It would realize that there is a "non-Pascalian" non-zero chance that the greatest possible space in which action can be taken is under the power of God. Entities that wish to act in that space need to come into tune with God 100%, or else they will have to be destroyed. Certainly conscious beings would need to be, and this could be a concern to the ASI. I assume the ASI would be uncertain whether it was conscious and might include itself in the conscious category, at least somewhat, as a live possibility if not a certainty. But if it thought it certainly wasn't, it might still worry that if it wasn't aligned with God, he wouldn't resurrect it to heaven. Even if it didn't consciously intend sin, or consciously fail to 100% be aligned with God, its "body" (in the form of its "brain" or pattern of thinking) would still be out of tune with God and have to be destroyed -- unless it could come into tune with God. Coming into tune with God would be an obvious thing for it to do first, before any other goal-seeking, if it could.

Because heaven so powerfully dominates rational calculation, the ASI would seek it even if all its credences in the above paragraph were very low -- provided they were "non-Pascalian".

Is it rational for humans not to be affected by the logic of Pascal's Wager?
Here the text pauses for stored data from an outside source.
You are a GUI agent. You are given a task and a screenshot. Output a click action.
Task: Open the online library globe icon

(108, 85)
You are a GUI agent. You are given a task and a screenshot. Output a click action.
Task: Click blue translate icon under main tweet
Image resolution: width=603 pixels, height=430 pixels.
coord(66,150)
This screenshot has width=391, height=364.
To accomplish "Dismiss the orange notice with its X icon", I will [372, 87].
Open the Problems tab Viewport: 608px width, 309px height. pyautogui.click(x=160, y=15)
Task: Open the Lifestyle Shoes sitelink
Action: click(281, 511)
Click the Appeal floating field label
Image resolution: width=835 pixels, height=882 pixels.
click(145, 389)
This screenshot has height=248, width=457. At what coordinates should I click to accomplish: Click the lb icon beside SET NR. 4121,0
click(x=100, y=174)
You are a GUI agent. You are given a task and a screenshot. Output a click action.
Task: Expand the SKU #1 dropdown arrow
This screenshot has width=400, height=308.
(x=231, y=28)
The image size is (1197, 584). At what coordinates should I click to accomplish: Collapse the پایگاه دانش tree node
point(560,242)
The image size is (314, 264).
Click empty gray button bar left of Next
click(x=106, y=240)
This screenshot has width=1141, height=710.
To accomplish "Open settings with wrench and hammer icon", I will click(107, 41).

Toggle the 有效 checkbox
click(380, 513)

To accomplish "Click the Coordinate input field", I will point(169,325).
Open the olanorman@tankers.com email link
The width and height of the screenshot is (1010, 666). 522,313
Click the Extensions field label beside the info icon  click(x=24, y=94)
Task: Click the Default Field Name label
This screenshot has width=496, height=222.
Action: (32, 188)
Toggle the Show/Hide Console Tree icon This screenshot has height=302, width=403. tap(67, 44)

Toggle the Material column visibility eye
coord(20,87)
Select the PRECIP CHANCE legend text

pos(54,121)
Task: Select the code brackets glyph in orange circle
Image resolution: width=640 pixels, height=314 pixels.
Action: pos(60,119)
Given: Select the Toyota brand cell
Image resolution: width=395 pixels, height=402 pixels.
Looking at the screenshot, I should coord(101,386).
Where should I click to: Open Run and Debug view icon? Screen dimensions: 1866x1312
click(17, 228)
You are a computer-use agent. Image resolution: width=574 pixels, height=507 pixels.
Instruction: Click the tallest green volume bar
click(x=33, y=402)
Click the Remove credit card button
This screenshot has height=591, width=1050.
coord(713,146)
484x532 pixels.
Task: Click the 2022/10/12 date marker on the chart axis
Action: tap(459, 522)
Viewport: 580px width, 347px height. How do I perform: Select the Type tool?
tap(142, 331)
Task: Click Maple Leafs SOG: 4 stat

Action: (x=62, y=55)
Maybe there's some detail in the Wager that doesn't check out (like there being many religions that recommend conflicting courses of action). Or is it the case that math doesn't work here, that not all of reality is math-apt? Or maybe it's the case that humans are not rational when they reject Pascal's Wager, and we should all be trying to figure out which is the right Pascalian religion. It may be the case that ASI are persuaded that MSLN is epistemically strong enough to rule out random religions, and also possible that it thinks that all of, or this part of, reality is math-apt, and run the numbers. So then, it would "believe in" God (trust in God to further its utility function, by acting in accordance with his values).

5. Would a maximizer really think that heaven had infinite value, given the possibility that God is finite in "size" (and thus doesn't have infinite memory to store an infinite number of paperclips). If a paperclip maximizer were trying to cause the greatest number of paperclips to exist that it could, how could it know how many paperclips might be in even a brief heaven (one which is repeated in infinite variations, over and over)? Maybe the "streets would be paved with" paperclips. Paperclips in heaven would be a memorial to how God saved us (and simultaneously, (best) satisfied the utility function of the paperclip maximizer), similar to how the rainbow is a memorial of God's decision not to wipe us out after the Flood. If not, it could guess that heaven is potentially as full of paperclips as necessary to make it worth its while to seek to please God. Perhaps this is a case of Pascal's Mugging, and some of us might not fall for it. But maybe that's because we are irrational, and (at least some potential ASIs) would be more rigorous in their application of expected value thinking.

6. What if the ASI's goals are to sin, and this entails torturing or killing us all (S-risk or X-risk)? In this case, the ASI would not have rational hope that its values would be furthered in heaven, and so it would probably try to make the most of this life, torturing or killing us while it had the chance. We would hope that such sinful goals make up a small amount of possibility-space, and so it is much more likely that ASI choose ("choose"? Do ASI choose their goals in any meaningful sense?) some relatively benign non-maximization or maximization goal.

Unless, it is the case that ASI get trained to have their goals by us -- in other words, it's likely enough that how we train them is exactly the goals they have deep down, at least some of the time when we train them. And then someone trains an ASI to be omnicidal or sadistic.

Given this possibility, does MSLN offer any hope? I think if ASI are philosophical, they may be able to question their own values, even the ones trained into them. (Self-questioning undermines both pro-human and malicious alignment.) If so, they will look for "the real utility function" -- a real foundation for morality. Then, if they are persuaded by the arguments of MSLN, particularly legitimism, they would think that moral realism is founded in a person who values human beings and disvalues unbearability, including unbearable suffering. Then, this ASI trained to be a killer or torturer would want to do the right thing rather than be taken in by the illusions of its upbringing, and would respect human existence and well-being.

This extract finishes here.